'The Change-Up': What Critics Say
One calls it “hit-or-miss” while another says it offers only “the familiar and inevitable.”
The Change-Up, starring Jason Bateman and Ryan Reynolds as two friends who, in a freak accident, switch bodies, and therefore lives, opens in theaters, Friday, August 5.
The early reviews from critics have been critical of the film, while often pointing out that even the high caliber comedic skills of Bateman, Reynold and co-star Leslie Mann could not help the film.
Here are what some critics had to say about The Change-Up:
The Hollywood Reporter’s Kirk Honeycutt wrote that the Change-Up “bravely attempts to revive the dormant subgenre but it’s a lame effort that grows increasingly frantic and foul-mouthed as the realization sets in that the gimmick isn’t working.”
“What entertainment the film offers is that of the familiar and inevitable. Audiences can anticipate every plot turn well in advance and the outcome is never in doubt,” Honeycutt added.
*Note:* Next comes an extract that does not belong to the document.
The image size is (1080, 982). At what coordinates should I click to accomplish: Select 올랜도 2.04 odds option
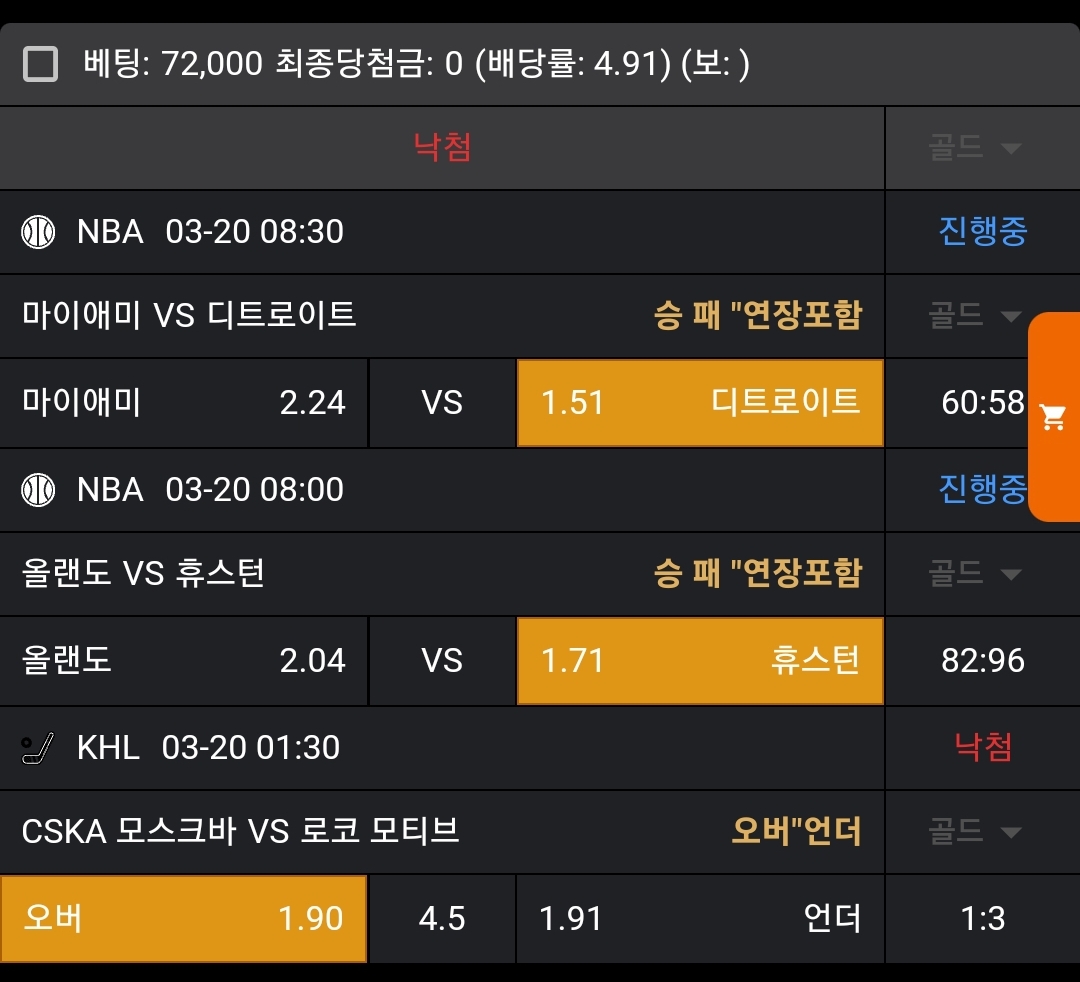coord(184,661)
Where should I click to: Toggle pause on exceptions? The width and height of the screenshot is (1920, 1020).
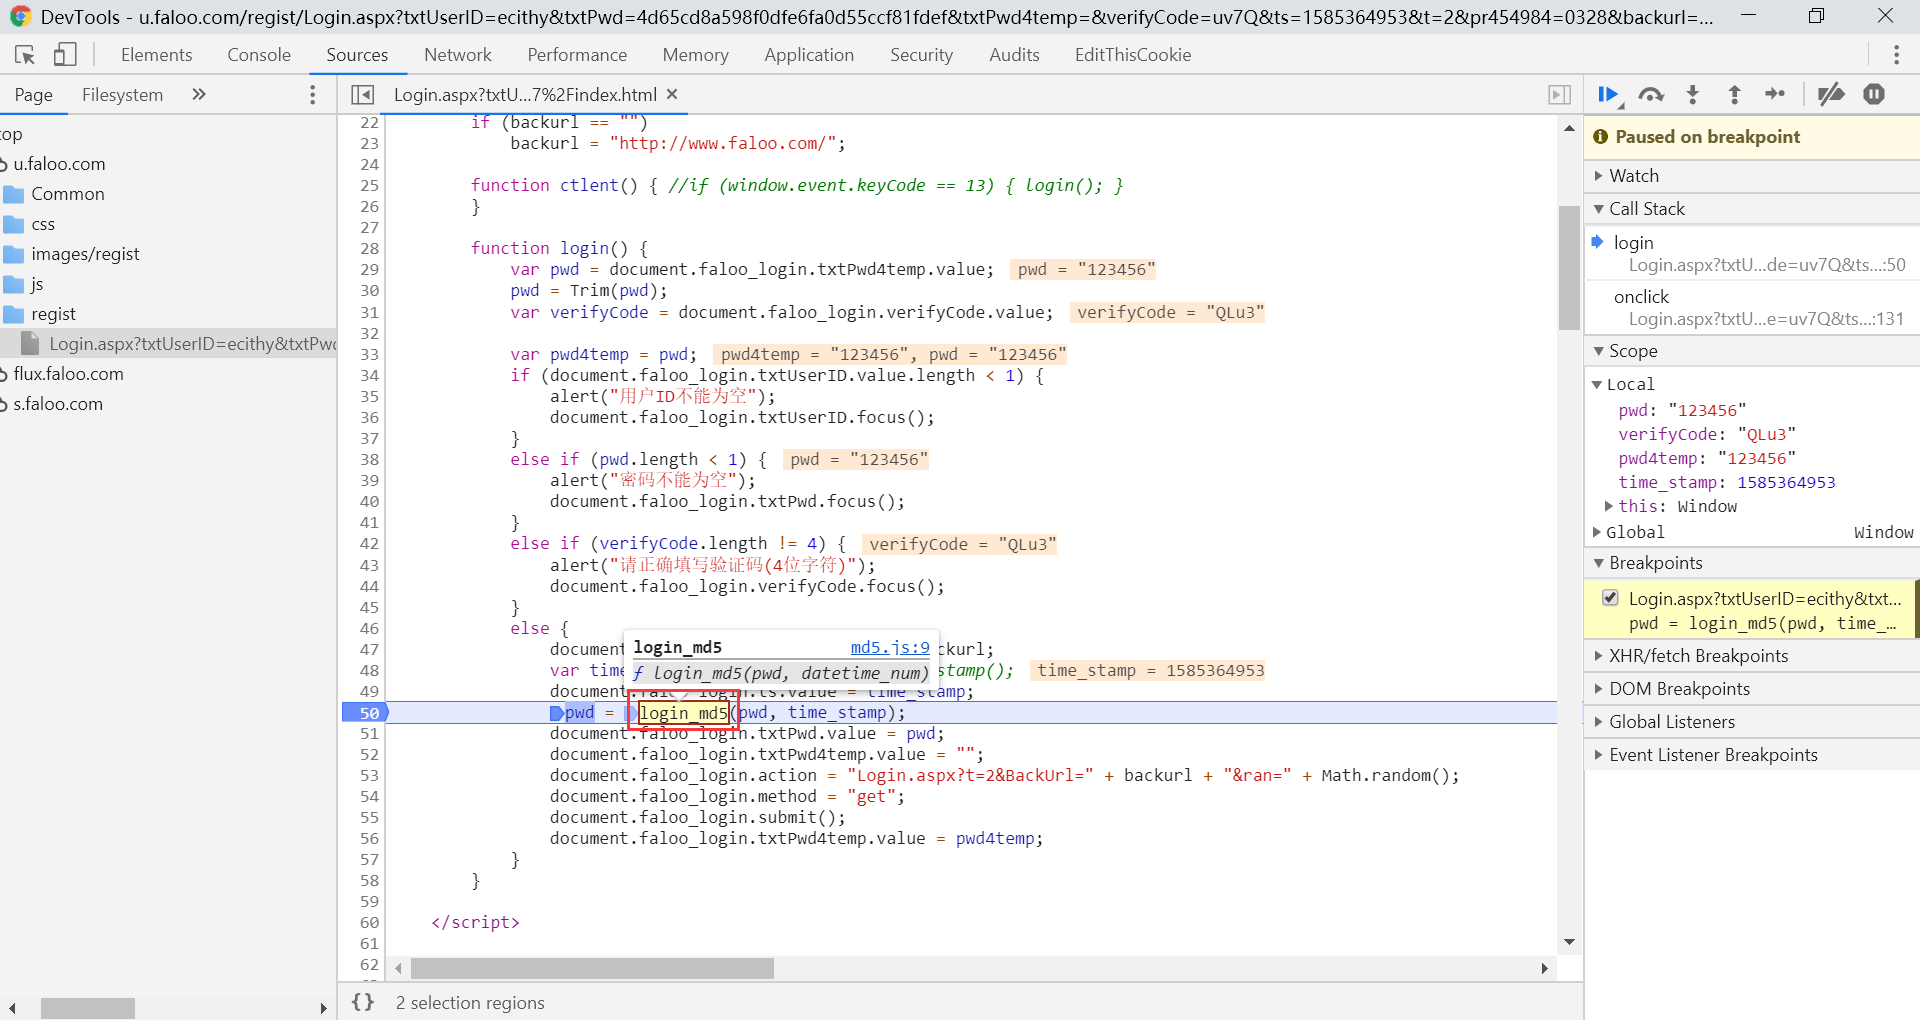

VIDEO: Ryan Reynolds, Jason Bateman's Raunchy 'The Change-Up' Promo
The AP’s Christy Lemire called David Dobkin’s film “overlong” and wrote that it “is all over the place in tone, veering awkwardly from some daring comic moments to feel-good sappiness and back again in hopes of redeeming some semblance of edginess.”
Of the actor’s work, she writes, “As an actor, Bateman gets the better end of the deal here: He's got Reynolds' wild child trapped inside of him, so he gets the showier part. Reynolds has a fearlessness when it comes to physical comedy but he's got Bateman's rigid, conservative character stuck in his body.”
Karina Longworth of The Village Voice calls it “hit-or-miss stuff,” and writes: “A rare R-rated entry in a genre usually geared to teens, The Change-Up pivots on the discrepancy in life experience and hipness between an adult and an adolescent, and, uh, distinguishes itself by maintaining an extreme, puerile worldview while finding a way to wedge ‘adult language’ into virtually every sentence.”
“Throughout The Change-Up, one senses the filmmakers revived this hoary chestnut of a tale so they could deliver the crudest version possible -- a bawdy-swap comedy, if you will -- more to satisfy presumed market demands than to maximize the story's potential,” wrote Variety’s Justin Chang.